# Steam ships fresh water loss



## kewl dude (Jun 1, 2008)

The design of most marine steam plants included using steam to help free corrosive oxygen and other gases from within boiler feed water. A portion of this steam must always be vented to the atmosphere in order for the system to function. I do not know if anyone ever made a study? I doubt it was a lot of water? Regardless it was not something that could be shut off. 

I have edited the below removing links to images.

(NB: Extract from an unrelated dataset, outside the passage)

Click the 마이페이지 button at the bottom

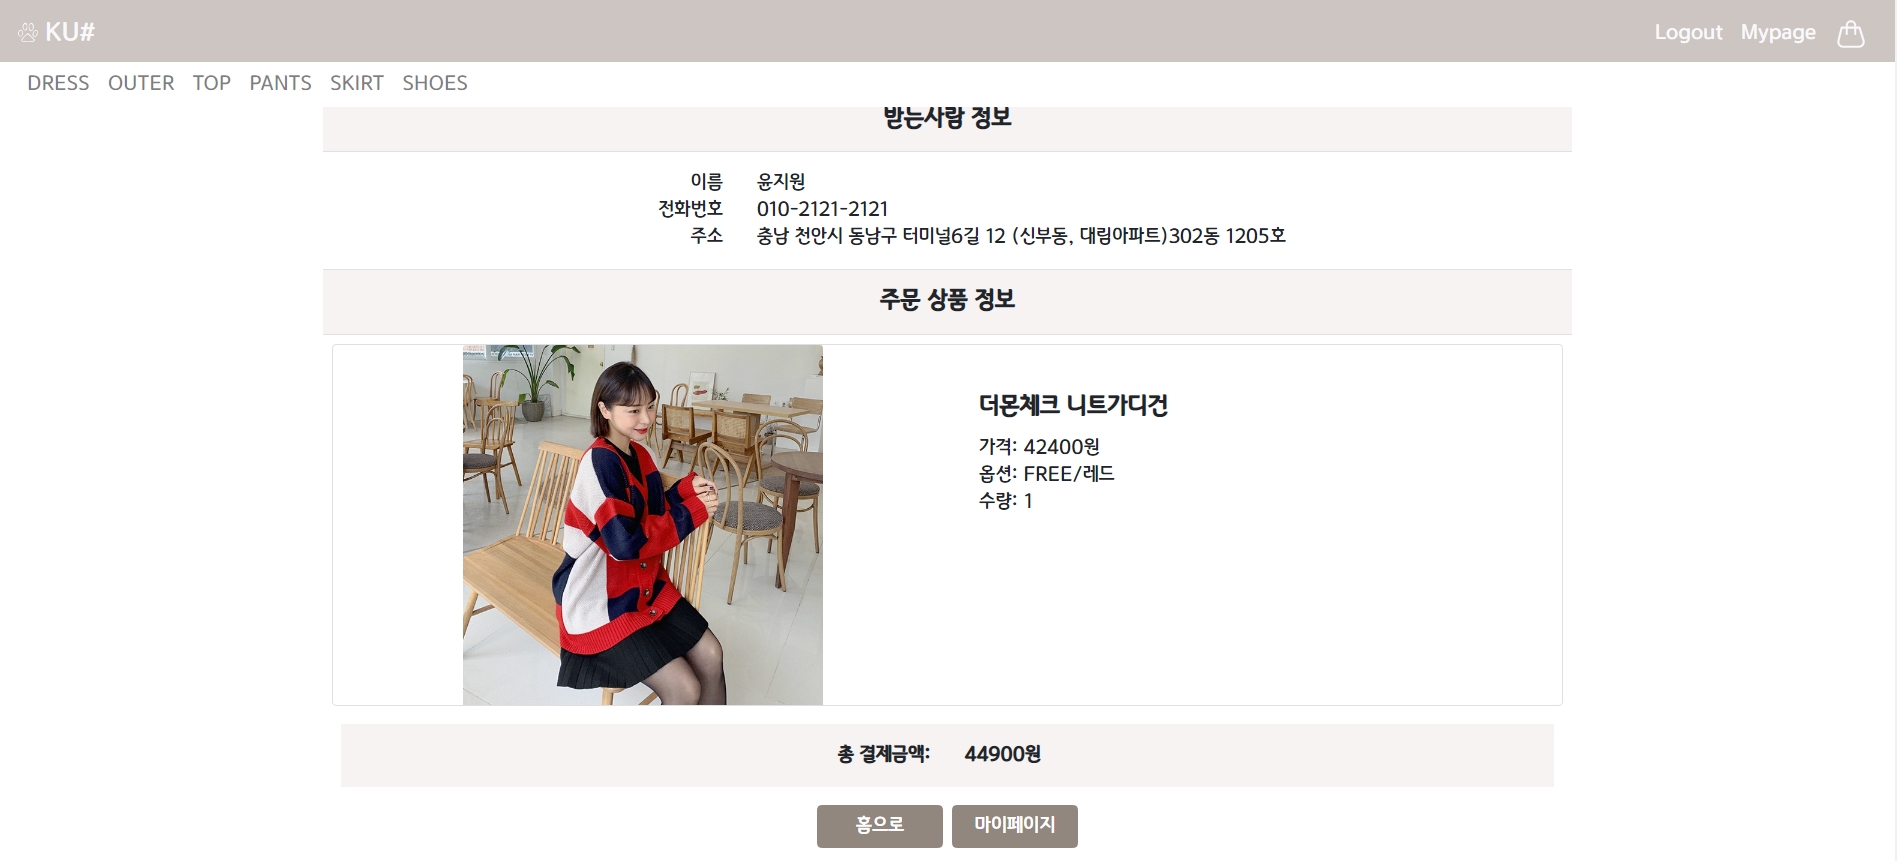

http://www.gewater.com/handbook/boiler_water_systems/ch_10_boiler.jsp

Quote

The dissolved gases normally present in water cause many corrosion problems. For instance, oxygen in water produces pitting that is particularly severe because of its localized nature. Carbon dioxide corrosion is frequently encountered in condensate systems and less commonly in water distribution systems. Water containing ammonia, particularly in the presence of oxygen, readily attacks copper and copper-bearing alloys. The resulting corrosion leads to deposits on boiler heat transfer surfaces and reduces efficiency and reliability. In order to meet industrial standards for both oxygen content and the allowable metal oxide levels in feedwater, nearly complete oxygen removal is required. This can be accomplished only by efficient mechanical deaeration supplemented by an effective and properly controlled chemical oxygen scavenger.

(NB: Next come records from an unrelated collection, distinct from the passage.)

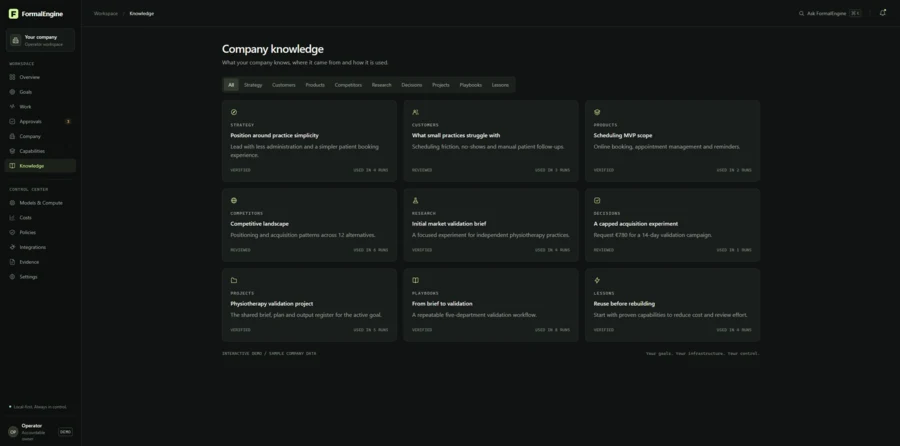Click the Costs chart icon
Image resolution: width=900 pixels, height=446 pixels.
click(12, 218)
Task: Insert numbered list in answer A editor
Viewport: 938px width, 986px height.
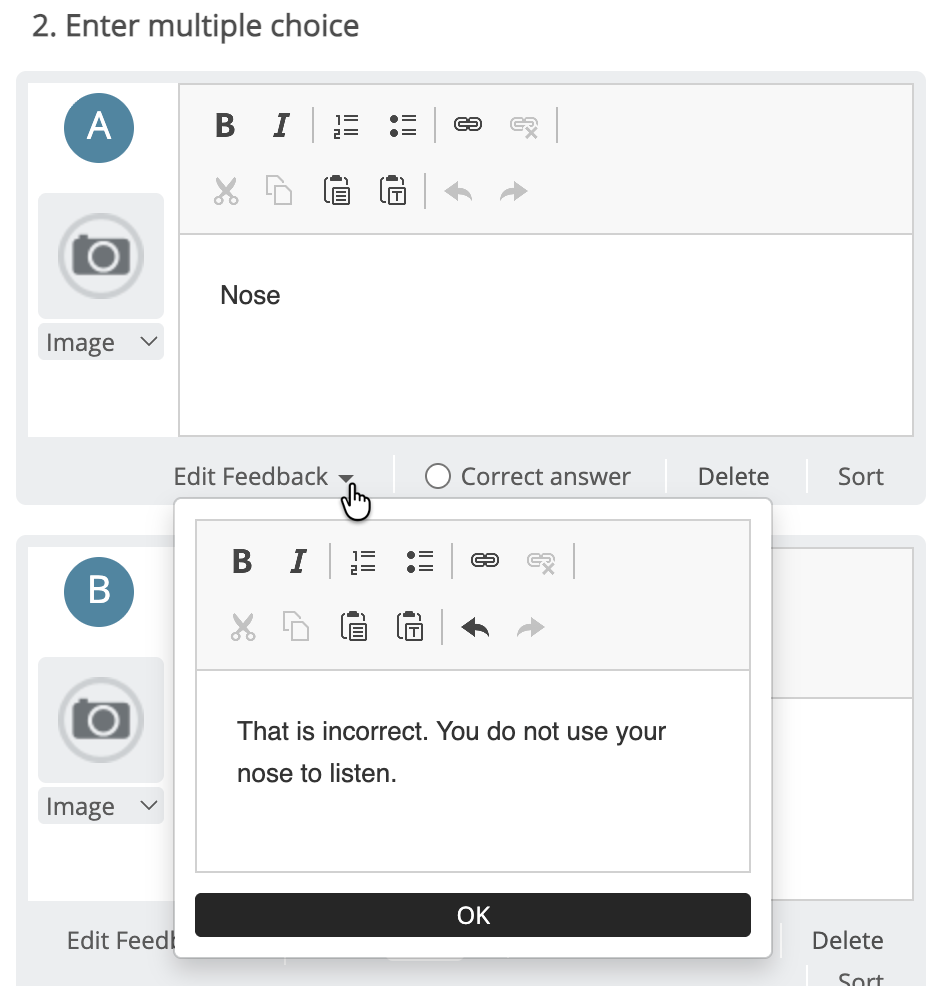Action: click(x=346, y=125)
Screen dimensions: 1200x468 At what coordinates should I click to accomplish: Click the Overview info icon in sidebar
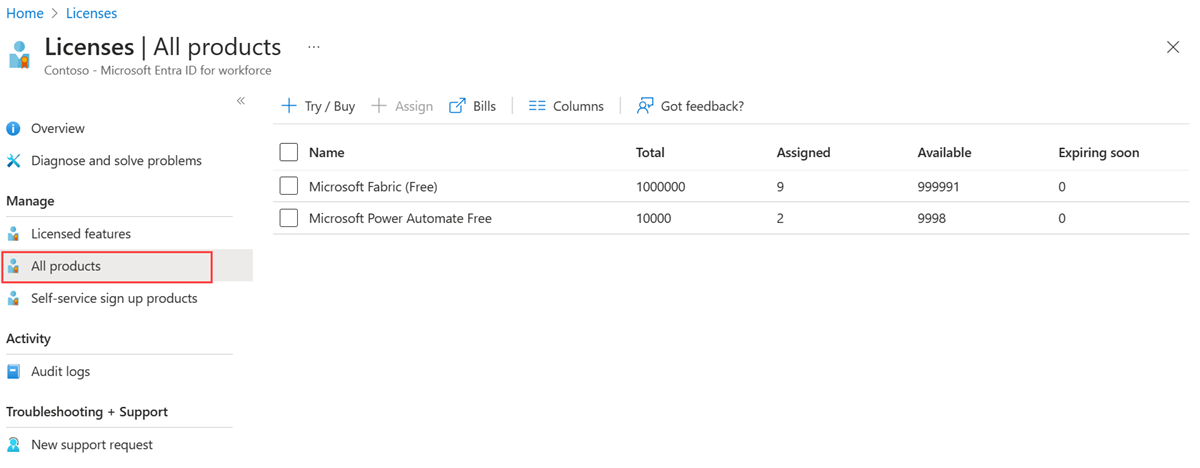tap(13, 129)
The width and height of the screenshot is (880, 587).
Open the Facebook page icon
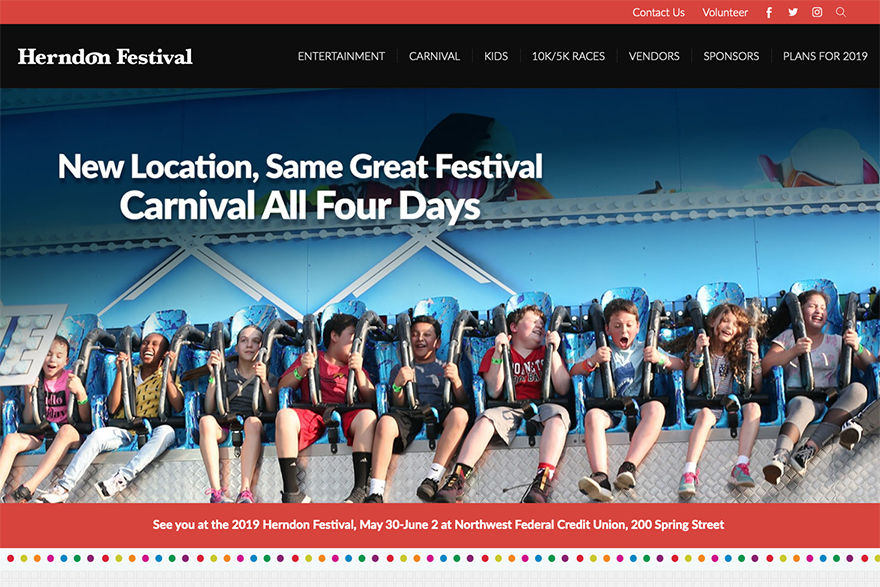click(769, 12)
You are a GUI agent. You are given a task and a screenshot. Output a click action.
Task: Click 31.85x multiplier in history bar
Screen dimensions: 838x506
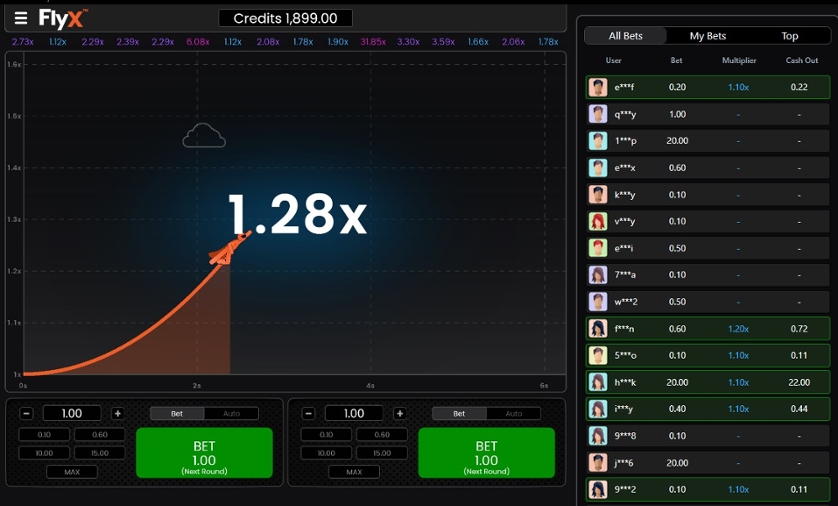click(373, 42)
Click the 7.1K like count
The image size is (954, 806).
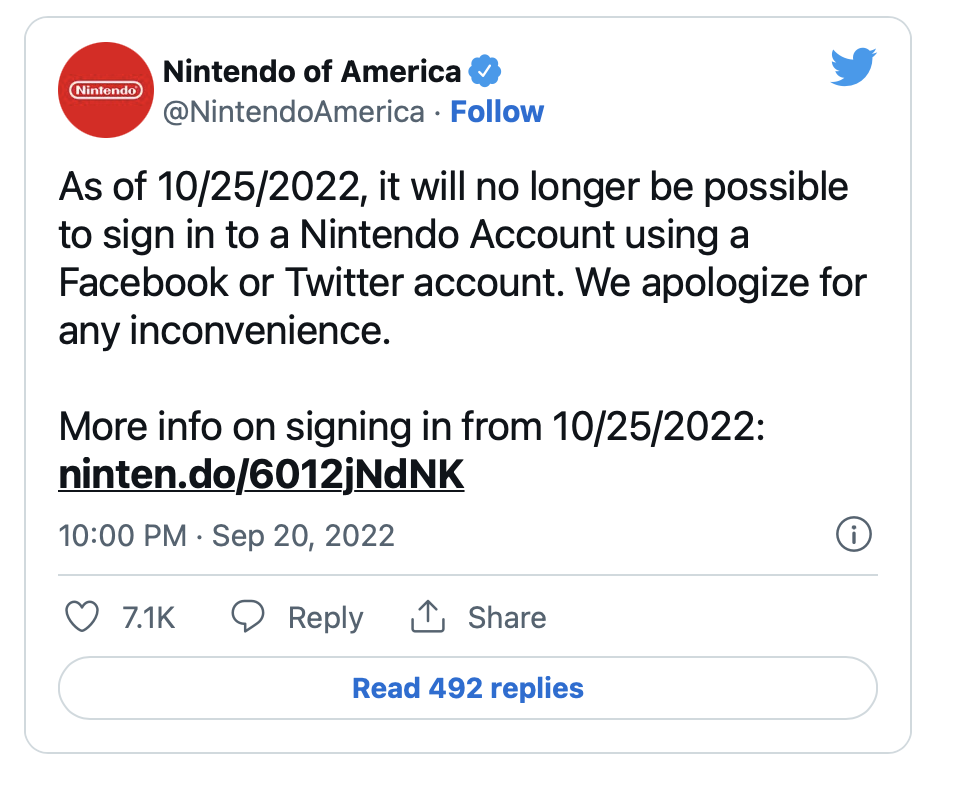tap(148, 617)
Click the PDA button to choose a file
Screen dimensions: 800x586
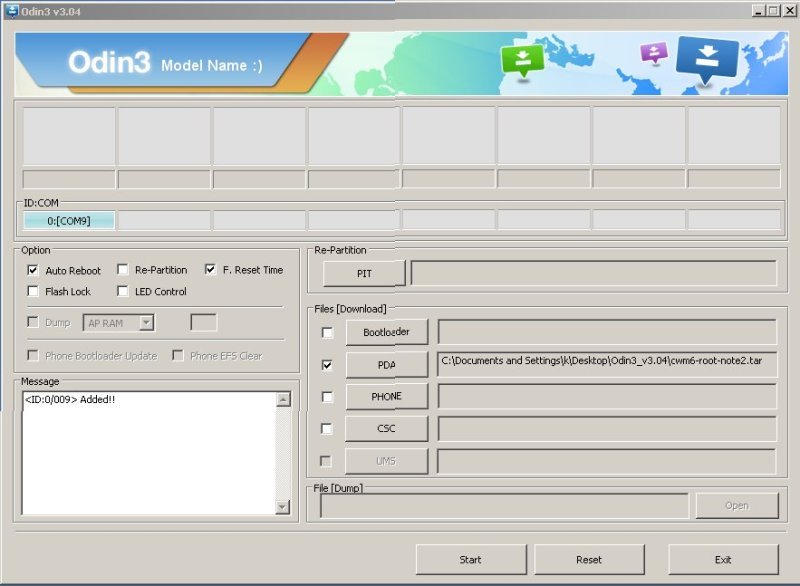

Several principles apply to the mechanical deaeration of feedwater:

The solubility of any gas in a liquid is directly proportional to the partial pressure of the gas at the liquid surface

The solubility of a gas in a liquid decreases with increasing liquid temperature.

Efficiency of removal is increased when the liquid and gas are thoroughly mixed

The solubility of a gas in a liquid is expressed by Henry's Law:

Ctotal = kP

where:
Ctotal = total concentration of the gas in solution
P = partial pressure of the gas above solution
k = a proportionality constant known as Henry's Law Constant

For example, 8 ppm of oxygen can be dissolved in water when the partial pressure of oxygen is 0.2 atmosphere; only 4 ppm of oxygen can be dissolved in water if the partial pressure of oxygen is reduced to 0.1 atmosphere.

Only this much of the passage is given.